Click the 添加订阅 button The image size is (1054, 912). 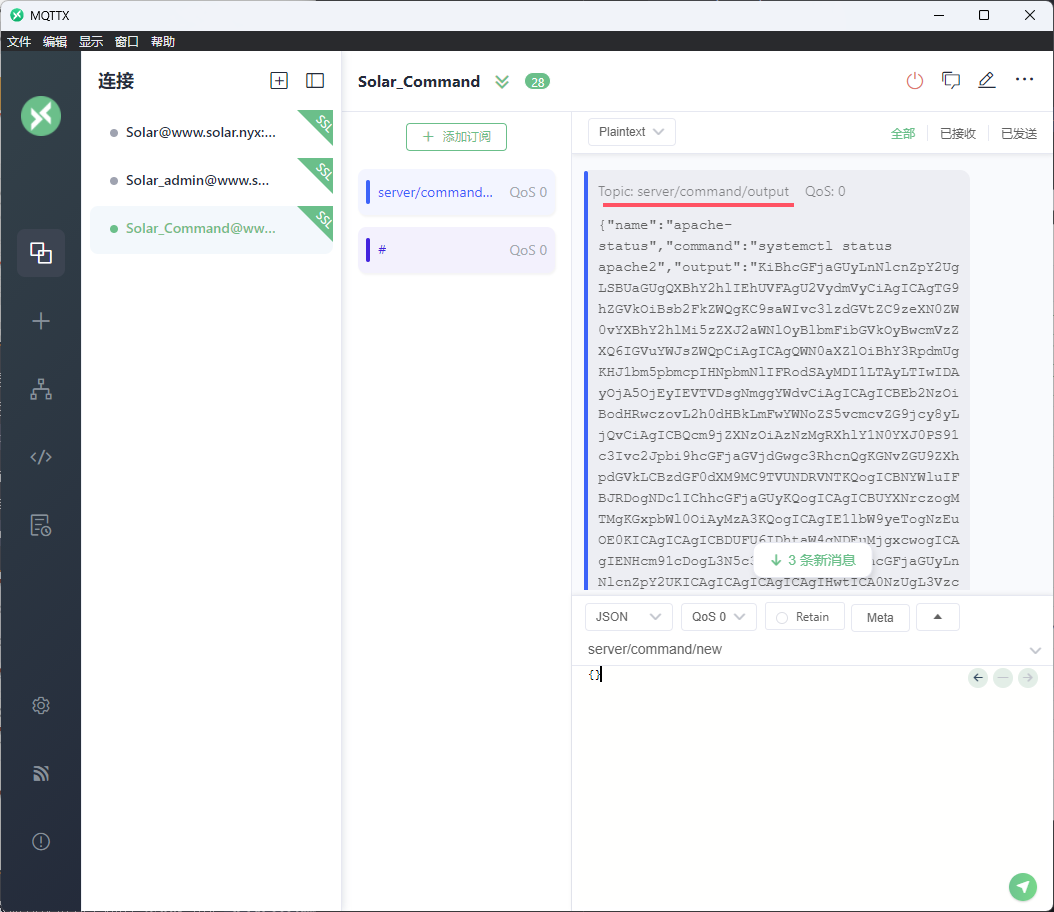(456, 137)
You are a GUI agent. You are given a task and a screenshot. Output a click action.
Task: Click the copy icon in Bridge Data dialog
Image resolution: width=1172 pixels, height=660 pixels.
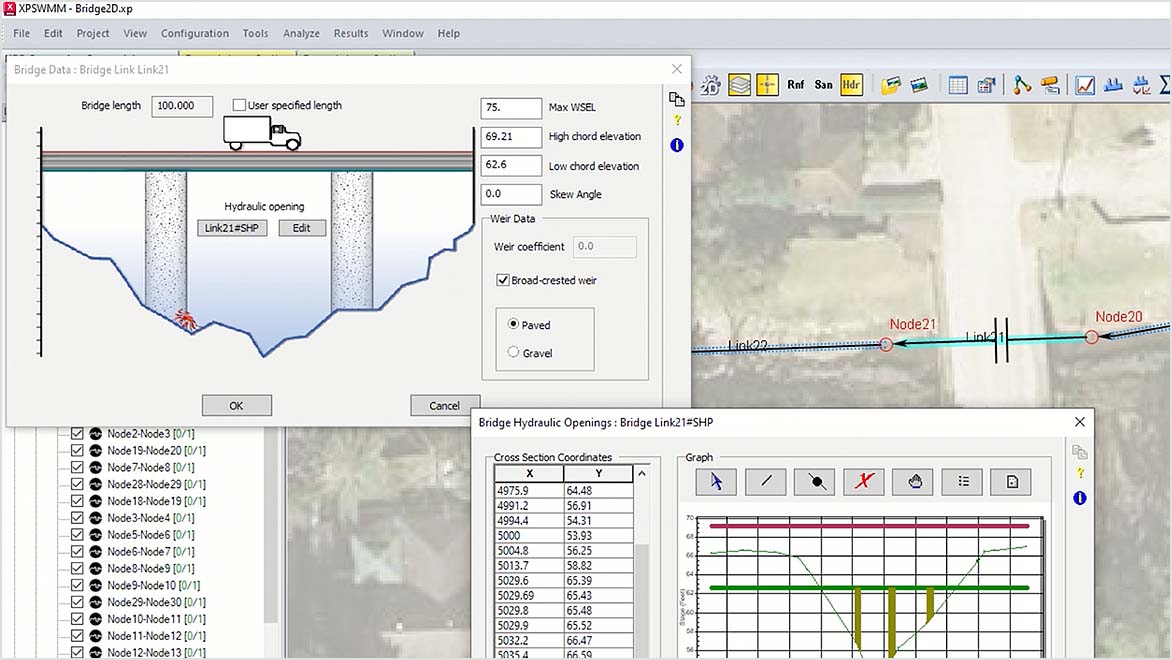coord(676,99)
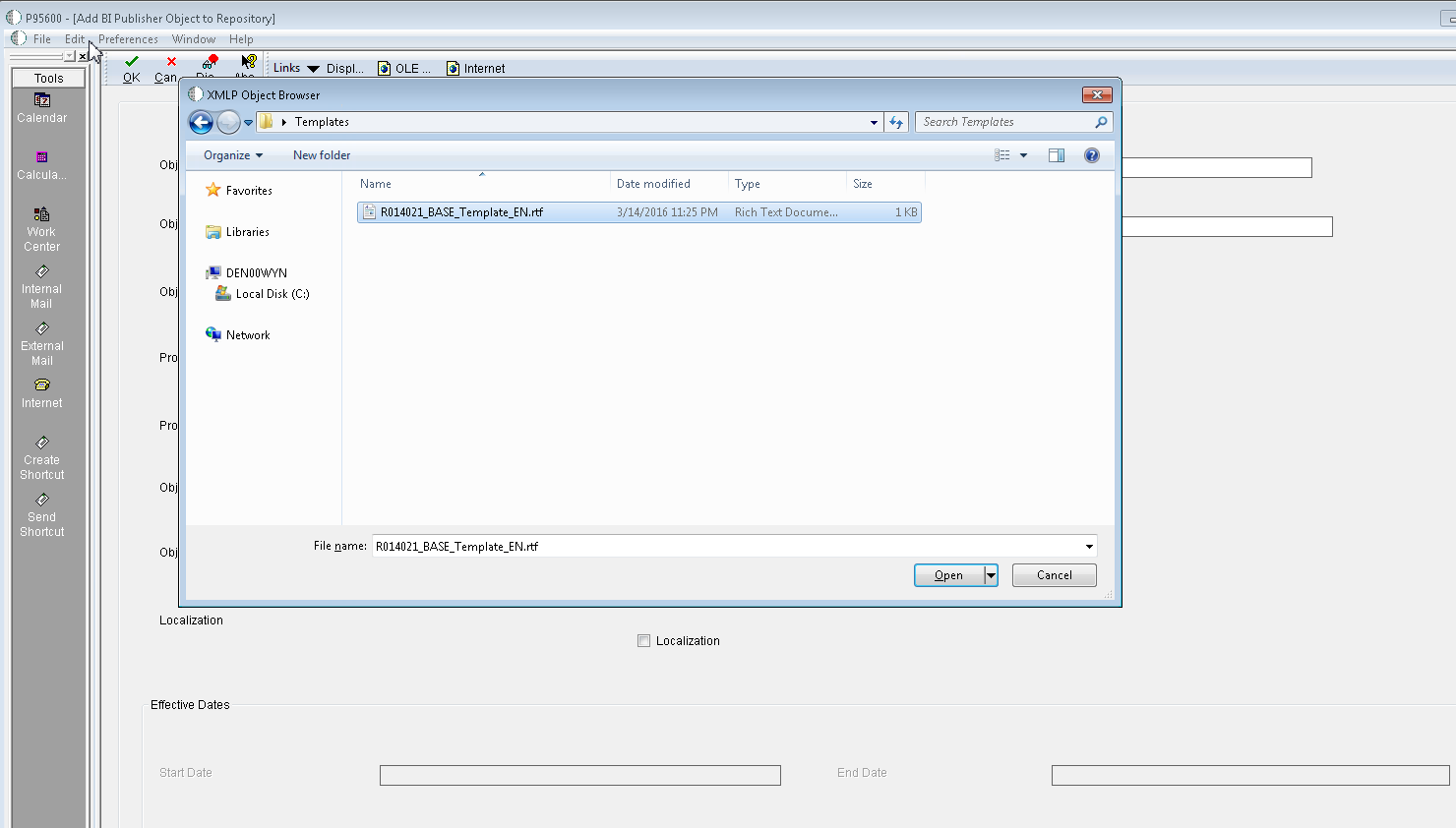Click the green OK checkmark icon
The image size is (1456, 828).
pyautogui.click(x=130, y=62)
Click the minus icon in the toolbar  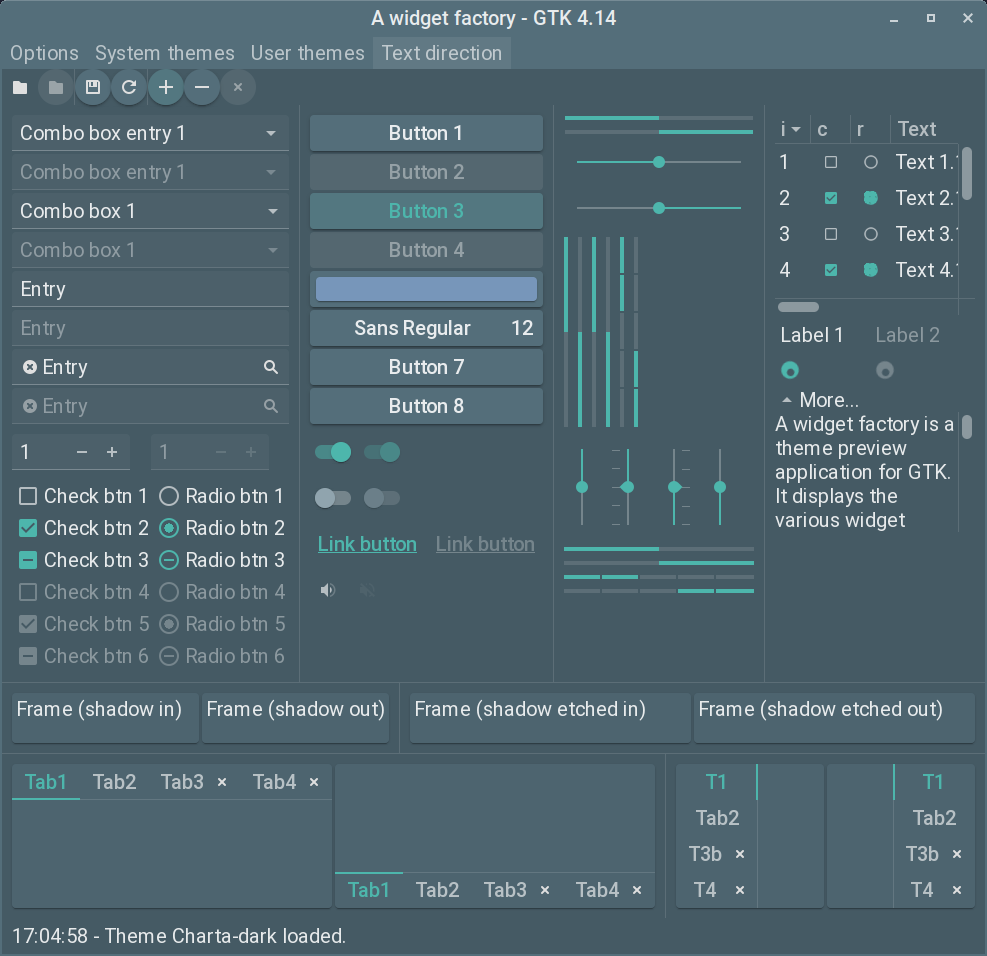tap(202, 88)
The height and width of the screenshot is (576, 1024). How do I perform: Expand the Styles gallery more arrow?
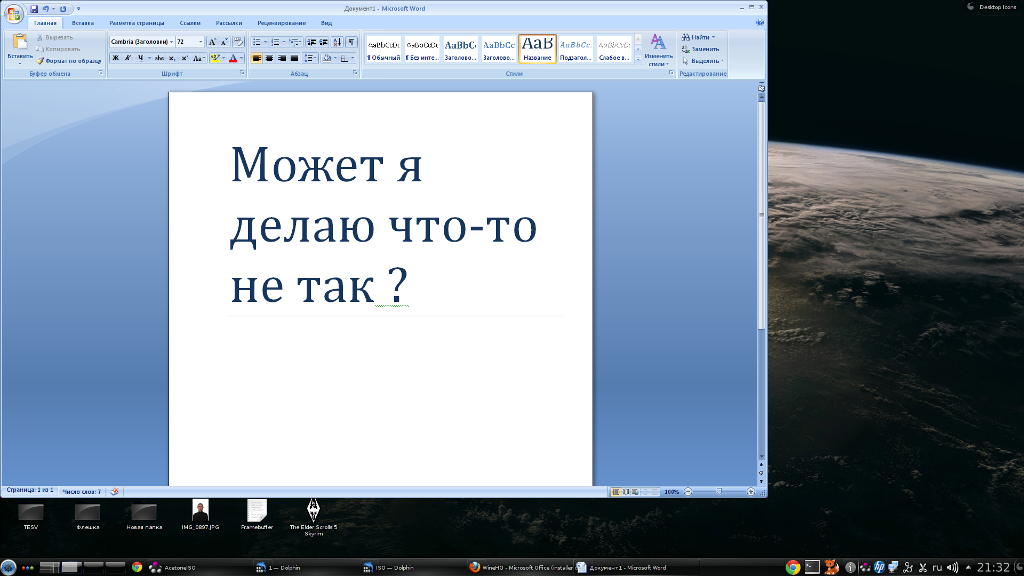[x=638, y=58]
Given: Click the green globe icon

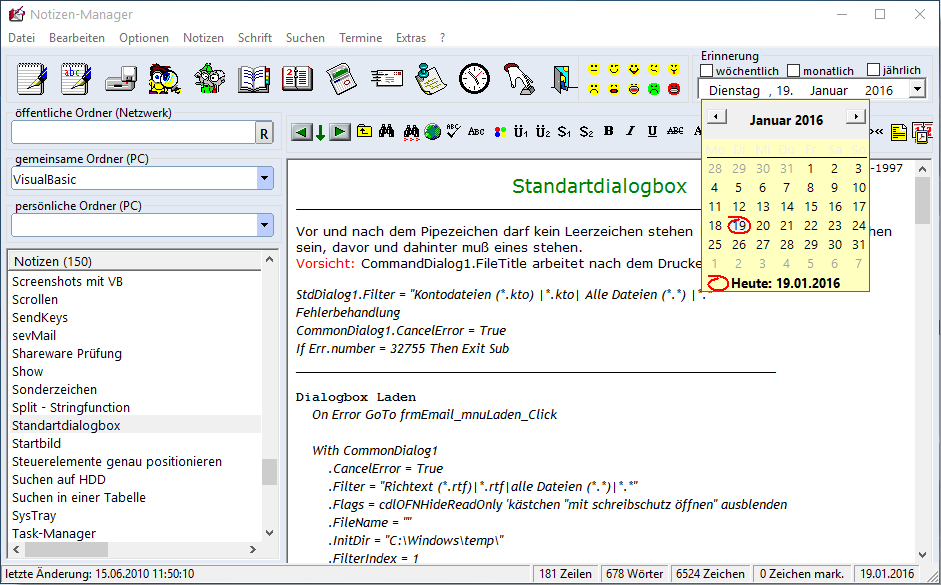Looking at the screenshot, I should (432, 131).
______________________________
Problem requirements:
Please restate exactly the lines from the one containing "The height and" down to the end of the material, both ends kept, and do not include the pictures.

Your response:
The height and width of the screenshot is (576, 1024). How do I perform: Expand the Styles gallery more arrow?
[x=638, y=58]
Given: Click the green globe icon

Looking at the screenshot, I should (432, 131).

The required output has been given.